Reuben asintió con aire pensativo.

—Probablemente sobornara a los dos que están en el hospital. Y el otro tipo no va a ir a darle el soplo a la poli.

—Los muertos no hablan, tienes razón. —Angie se había arrimado más a Reuben en el reservado que compartían. Ella le dio una palmada en el muslo y dejó la mano ahí—. Bueno, se acabó hablar de los demás. Háblame de ti. ¿Has sido jugador de fútbol americano? Tienes pinta. —Le pellizcó la pierna y se apoyó en él.

—Jugué en la universidad.
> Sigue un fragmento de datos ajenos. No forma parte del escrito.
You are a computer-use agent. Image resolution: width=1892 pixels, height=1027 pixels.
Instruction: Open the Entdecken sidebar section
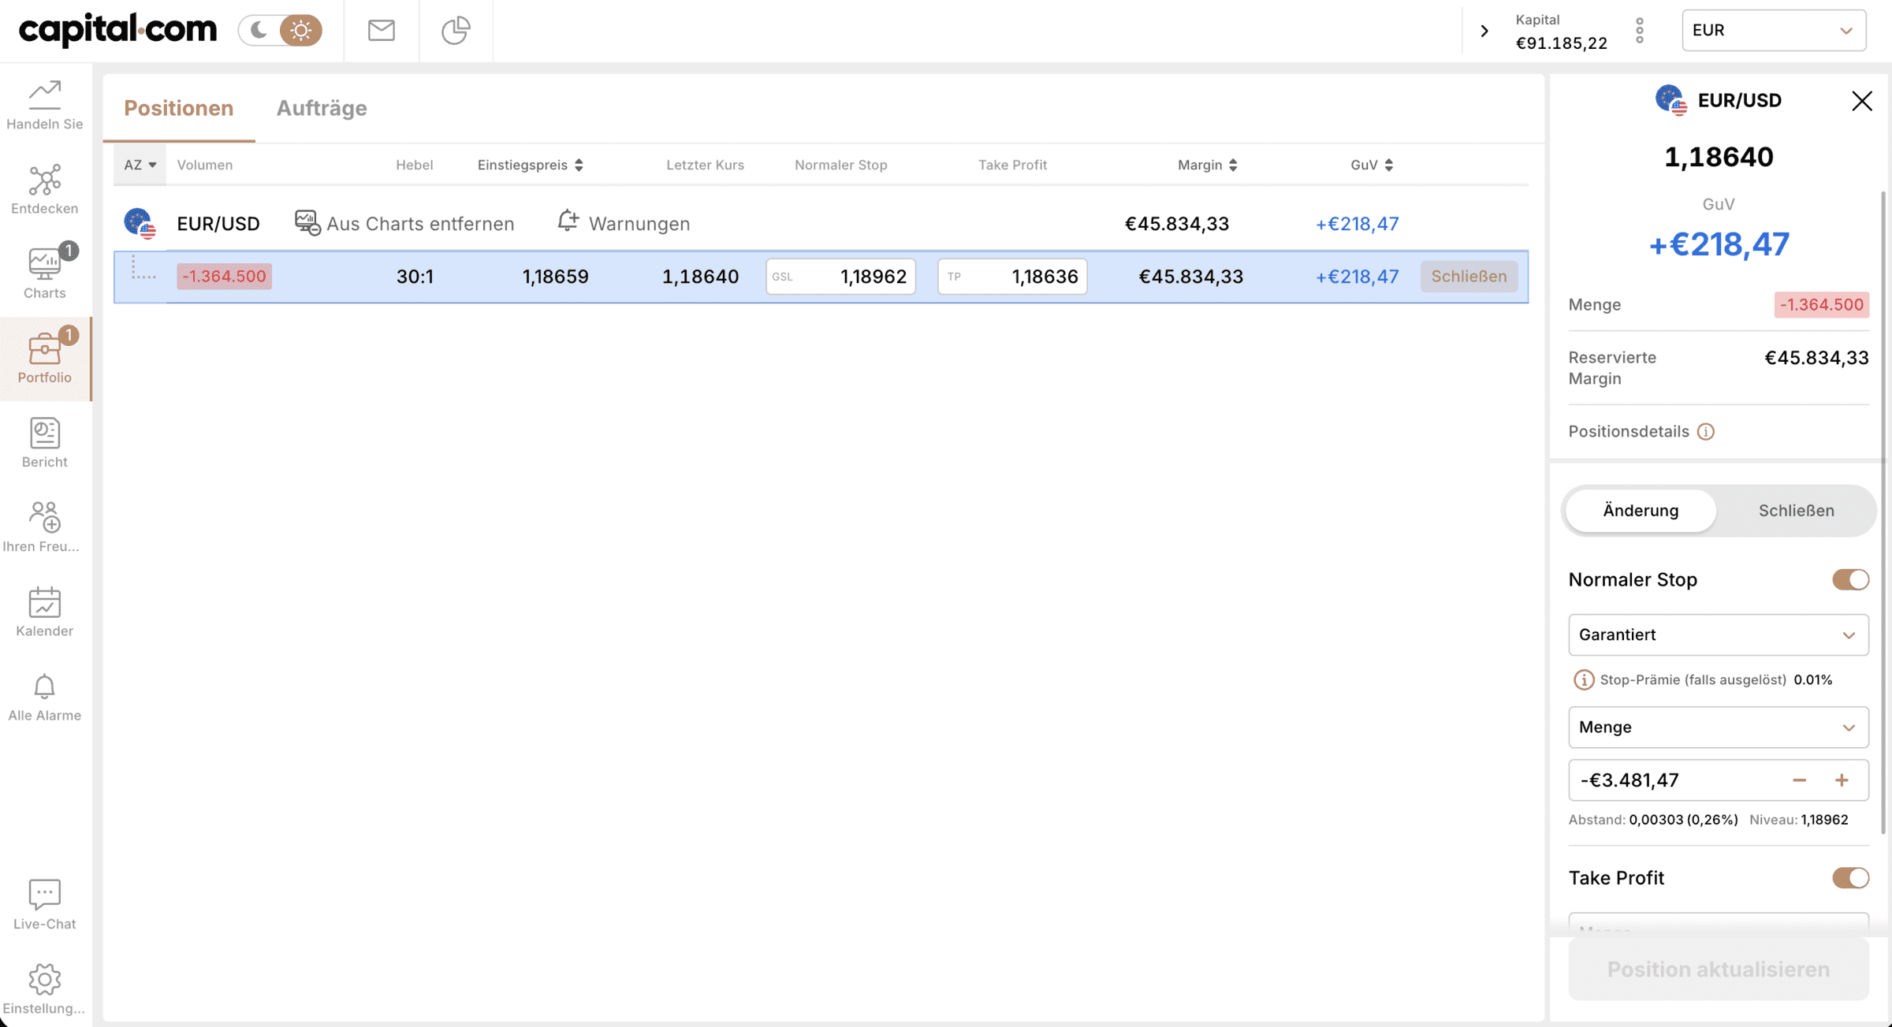tap(44, 189)
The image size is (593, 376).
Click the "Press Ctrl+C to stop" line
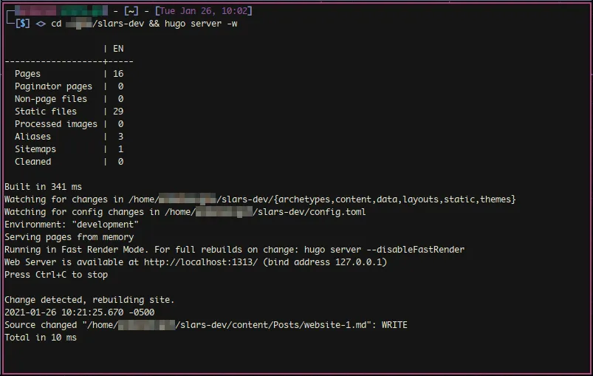point(56,275)
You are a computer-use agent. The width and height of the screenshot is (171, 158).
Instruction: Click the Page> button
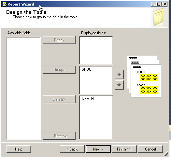click(x=59, y=40)
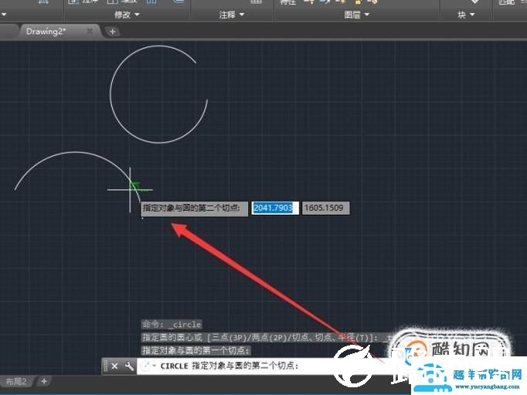Screen dimensions: 527x395
Task: Click the plus icon beside Drawing2* tab
Action: click(112, 32)
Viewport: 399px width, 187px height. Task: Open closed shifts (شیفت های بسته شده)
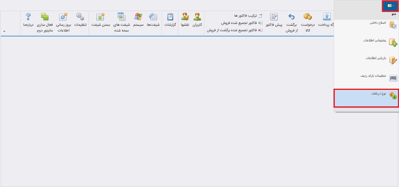[121, 17]
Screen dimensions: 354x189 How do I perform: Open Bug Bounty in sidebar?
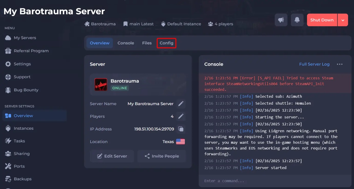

Hice un par de viajecitos a Vietnam. Gané una par de medallas y me quedé con un poco de metralla.

—¿Ah, sí? ¿Dónde? ¿Aquí? —Le presionó el pecho con un dedo con aire juguetón.

—Digamos que no voy a tener más hijos. —No dio crédito a sus propios oídos: le había dicho esa mentira a una mujer que no disimulaba sus ganas de acostarse con él, pero tenía otras cosas en mente.

Angie se quedó tan boquiabierta que la mandíbula casi le llegó a la mesa.

—La cuenta, por favor —dijo Reuben al camarero cuando pasó por allí.